Attila Gökçe

Attila Gökçe

agokce@milliyet.com.tr

Tüm Yazıları

Sanki Kharkiv’de hiç bir şey olmamış gibi... Milli Takım hem yenilginin kırıklığını atmış üzerinden, hem de yenilenmiş kadrosuyla oyuna ortak olmuştu. Kuşkusuz Eskişehir’deki futbolseverler de çocukların yelkenine rüzgar üflemişti.

Mircea Lucescu, dün sahaya çıkardığı on birle daha iyi paslaşan, Hırvatistan’a karşı kanatlardan ve ortadan yüklenen yeni bir kimlik yaratmıştı. Cenk Tosun’la Burak Yılmaz’ı aynı kadroda görenler çift santrfor oynayacağımızı bekliyordu. Ancak Cenk Tosun sağ kanatta önde oynayarak hücumda farklı bir görev üstlendi. Çağlar Söyüncü, özellikle defanstan oyun kurarak çıkıp orta alanda Nuri-Oğuzhan ikilisinin daha yaratıcı bir oyun oynamasına yardımcı oldu.
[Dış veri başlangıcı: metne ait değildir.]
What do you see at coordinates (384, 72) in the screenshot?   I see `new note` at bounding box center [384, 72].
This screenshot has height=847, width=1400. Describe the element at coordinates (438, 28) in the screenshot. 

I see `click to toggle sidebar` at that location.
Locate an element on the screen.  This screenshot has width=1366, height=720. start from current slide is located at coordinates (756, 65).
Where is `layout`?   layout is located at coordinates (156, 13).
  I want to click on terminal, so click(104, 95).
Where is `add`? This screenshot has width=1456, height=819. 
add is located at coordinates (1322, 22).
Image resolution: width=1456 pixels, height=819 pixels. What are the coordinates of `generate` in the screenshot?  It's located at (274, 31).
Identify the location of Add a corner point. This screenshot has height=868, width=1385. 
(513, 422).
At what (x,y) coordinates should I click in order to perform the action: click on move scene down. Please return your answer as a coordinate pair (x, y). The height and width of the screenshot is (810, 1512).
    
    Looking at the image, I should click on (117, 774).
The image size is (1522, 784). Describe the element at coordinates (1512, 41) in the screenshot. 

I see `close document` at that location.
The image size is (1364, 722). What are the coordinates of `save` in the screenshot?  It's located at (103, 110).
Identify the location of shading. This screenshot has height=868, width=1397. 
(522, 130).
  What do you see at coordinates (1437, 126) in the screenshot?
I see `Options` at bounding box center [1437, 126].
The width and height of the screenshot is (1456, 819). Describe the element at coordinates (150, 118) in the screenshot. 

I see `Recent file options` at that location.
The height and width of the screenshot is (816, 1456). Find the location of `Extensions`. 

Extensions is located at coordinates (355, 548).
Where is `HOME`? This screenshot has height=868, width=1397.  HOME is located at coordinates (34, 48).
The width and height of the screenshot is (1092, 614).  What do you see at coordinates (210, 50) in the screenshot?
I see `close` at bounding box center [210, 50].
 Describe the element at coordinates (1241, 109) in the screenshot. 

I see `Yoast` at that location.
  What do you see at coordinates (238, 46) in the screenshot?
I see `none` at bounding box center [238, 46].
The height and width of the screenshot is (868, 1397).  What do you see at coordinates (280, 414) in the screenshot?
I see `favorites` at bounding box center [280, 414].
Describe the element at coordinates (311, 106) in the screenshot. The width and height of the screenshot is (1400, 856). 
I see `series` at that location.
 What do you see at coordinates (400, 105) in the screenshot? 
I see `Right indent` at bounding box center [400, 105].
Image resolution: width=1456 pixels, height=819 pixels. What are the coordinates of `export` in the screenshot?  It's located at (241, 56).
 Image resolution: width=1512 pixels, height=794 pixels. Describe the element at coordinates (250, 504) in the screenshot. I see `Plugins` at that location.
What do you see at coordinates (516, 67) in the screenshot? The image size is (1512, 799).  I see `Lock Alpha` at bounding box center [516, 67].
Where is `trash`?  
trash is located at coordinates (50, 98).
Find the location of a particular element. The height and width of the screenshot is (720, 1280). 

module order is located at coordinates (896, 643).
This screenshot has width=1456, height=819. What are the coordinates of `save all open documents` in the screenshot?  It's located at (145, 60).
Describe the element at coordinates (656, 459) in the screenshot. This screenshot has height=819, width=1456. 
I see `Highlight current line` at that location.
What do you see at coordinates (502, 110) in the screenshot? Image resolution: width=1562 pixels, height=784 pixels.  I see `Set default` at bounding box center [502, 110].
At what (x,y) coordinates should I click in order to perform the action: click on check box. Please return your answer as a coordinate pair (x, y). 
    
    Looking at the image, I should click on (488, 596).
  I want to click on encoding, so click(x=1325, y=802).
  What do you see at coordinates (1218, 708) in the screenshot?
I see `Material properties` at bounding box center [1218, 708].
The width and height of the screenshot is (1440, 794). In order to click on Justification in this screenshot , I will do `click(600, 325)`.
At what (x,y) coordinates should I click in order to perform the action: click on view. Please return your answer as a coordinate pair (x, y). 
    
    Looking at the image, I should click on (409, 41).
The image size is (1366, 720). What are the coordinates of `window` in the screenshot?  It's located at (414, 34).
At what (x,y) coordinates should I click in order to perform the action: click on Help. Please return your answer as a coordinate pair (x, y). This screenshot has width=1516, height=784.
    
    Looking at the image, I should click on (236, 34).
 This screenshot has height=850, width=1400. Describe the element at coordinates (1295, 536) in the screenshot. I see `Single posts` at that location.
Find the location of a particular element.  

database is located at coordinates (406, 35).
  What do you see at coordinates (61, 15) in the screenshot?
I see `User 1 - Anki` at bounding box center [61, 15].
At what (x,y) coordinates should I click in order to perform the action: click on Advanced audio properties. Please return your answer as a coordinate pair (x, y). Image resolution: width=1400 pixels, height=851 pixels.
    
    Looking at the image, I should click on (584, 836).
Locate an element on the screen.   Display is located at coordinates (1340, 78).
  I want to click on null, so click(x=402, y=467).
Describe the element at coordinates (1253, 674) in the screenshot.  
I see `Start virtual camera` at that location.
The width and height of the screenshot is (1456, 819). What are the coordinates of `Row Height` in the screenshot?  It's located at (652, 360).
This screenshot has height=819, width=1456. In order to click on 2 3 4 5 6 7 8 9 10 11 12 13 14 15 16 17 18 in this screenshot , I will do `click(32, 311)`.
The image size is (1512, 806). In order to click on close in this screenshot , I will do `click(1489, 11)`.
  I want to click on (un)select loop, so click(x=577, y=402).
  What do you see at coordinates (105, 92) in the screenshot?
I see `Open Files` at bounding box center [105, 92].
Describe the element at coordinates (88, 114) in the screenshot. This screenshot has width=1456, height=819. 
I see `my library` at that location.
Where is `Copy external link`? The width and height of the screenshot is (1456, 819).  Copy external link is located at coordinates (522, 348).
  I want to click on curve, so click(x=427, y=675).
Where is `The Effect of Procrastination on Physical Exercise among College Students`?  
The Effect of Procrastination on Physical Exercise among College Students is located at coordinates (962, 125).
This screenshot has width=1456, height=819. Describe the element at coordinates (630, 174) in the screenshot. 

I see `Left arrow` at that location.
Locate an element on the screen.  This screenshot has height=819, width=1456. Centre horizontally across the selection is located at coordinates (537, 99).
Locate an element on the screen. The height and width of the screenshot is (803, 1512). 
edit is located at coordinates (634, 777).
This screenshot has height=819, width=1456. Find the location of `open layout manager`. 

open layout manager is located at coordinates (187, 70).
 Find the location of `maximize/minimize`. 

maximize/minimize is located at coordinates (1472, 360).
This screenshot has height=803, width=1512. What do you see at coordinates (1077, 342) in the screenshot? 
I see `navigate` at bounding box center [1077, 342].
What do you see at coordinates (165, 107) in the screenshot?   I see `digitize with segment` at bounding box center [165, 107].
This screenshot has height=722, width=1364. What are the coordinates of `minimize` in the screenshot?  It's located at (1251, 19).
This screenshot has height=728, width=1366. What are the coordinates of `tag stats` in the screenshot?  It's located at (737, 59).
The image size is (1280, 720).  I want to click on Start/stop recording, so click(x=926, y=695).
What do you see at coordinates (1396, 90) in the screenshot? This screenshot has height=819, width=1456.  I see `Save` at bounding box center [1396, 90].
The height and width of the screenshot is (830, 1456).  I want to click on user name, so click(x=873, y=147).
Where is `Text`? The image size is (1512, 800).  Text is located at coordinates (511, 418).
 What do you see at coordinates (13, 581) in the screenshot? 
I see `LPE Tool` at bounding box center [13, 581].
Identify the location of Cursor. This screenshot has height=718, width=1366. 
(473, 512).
Ne var ki soldan Caner’in yaptığı ortalar, ortadan dikey hücum denemeleri istediğimiz etkinliği oluşturmaya yetmedi.

Haberin Devamı

Bazen forvet oyuncularının iyi niyetle savunma görevleri üstlenmesi ekstra rizikolar da yaratıyor.

Modric’in serbest vuruşunda Burak Yılmaz’ın kale ağzındaki müdahalesi - topun elle temasından - bir penaltı gerektiriyordu. Kassai aleyhimize penaltıyı vermedi. (Acaba vicdanen İspanyolların borcunu mu ödüyordu?)

Her neyse... Lucescu’nun on biri ikinci yarıda daha etkin girişimlerde bulunur, diye beklerken bir ara baktık Hırvatistan bizim yarı alanımızda adeta at oynatıyordu.

Volkan’ın kurtarışları, savunmanın hamleleri ya da dışarı vurulan toplarla golü yemekten kurtulduk.

Luce’nin Arda-Emre Mor, Burak-Ozan Tufan değişiklikleri yerindeydi. Emre Mor’la adam eksiltme becerimiz yükseldi.

Yoğun savunma önlemlerine karşı ceza alanında azalan gol şansımıza da farklı bir deneme ile sahip olduk. Oğuzhan’ın uzak şutunda top kaleciden dönünce Cenk Tosun özlenen golü atıverdi.

Sonrasında yine telaşlı, rakibe pozisyon veren ve ancak şanslı müdahalelerle golü önleyen bir oyun sergiledik.

Dün geceki galibiyet önemliydi. Onca gerilim, kavga, tartışma ve çatışmadan sonra sevinmek de galiba hakkımızdı.